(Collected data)
· · ·

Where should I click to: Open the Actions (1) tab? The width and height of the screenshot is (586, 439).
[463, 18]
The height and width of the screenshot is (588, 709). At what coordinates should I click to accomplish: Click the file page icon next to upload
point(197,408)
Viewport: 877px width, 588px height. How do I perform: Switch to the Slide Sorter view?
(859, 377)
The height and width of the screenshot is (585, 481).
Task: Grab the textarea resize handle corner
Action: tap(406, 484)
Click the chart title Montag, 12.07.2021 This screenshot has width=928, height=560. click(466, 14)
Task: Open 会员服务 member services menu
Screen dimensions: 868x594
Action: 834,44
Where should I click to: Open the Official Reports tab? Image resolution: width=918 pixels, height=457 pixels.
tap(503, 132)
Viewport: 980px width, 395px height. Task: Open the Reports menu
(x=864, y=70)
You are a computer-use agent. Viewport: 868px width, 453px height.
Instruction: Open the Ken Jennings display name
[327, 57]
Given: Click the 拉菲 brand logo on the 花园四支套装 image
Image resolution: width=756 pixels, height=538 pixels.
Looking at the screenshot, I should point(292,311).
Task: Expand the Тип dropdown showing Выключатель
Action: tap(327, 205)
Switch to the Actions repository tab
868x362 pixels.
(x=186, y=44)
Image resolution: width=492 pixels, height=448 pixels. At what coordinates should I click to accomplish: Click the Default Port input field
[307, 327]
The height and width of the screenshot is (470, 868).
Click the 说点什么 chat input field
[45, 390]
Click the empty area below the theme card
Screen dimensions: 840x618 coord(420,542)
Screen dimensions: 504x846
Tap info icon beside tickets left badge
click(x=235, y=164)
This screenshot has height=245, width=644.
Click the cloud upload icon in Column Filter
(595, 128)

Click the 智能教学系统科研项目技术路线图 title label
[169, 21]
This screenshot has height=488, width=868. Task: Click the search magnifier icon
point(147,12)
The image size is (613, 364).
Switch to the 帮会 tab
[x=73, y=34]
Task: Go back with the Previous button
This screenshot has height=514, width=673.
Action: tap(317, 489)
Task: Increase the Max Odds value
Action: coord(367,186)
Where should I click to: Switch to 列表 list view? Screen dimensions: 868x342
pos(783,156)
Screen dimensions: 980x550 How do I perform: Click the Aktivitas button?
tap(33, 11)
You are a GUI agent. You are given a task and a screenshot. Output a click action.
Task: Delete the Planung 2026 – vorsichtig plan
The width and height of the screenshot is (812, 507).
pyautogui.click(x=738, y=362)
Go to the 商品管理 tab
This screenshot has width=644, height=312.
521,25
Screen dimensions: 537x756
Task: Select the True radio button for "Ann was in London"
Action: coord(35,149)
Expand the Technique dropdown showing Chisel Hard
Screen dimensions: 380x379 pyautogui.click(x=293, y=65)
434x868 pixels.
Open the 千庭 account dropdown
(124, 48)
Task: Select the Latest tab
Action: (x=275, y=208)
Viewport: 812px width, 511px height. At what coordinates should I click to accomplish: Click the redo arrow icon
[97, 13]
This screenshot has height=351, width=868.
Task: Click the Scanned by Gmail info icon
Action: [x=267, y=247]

· · ·

▸ TASK TO CARRY OUT
Going back over the entries above, copy word for word every line from the one that has "Where should I click to: Switch" on through the one that has "Go to the 商品管理 tab".

▸ TASK RESPONSE
Where should I click to: Switch to 列表 list view? Screen dimensions: 868x342
pos(783,156)
Screen dimensions: 980x550 How do I perform: Click the Aktivitas button?
tap(33, 11)
You are a GUI agent. You are given a task and a screenshot. Output a click action.
Task: Delete the Planung 2026 – vorsichtig plan
The width and height of the screenshot is (812, 507).
pyautogui.click(x=738, y=362)
Go to the 商品管理 tab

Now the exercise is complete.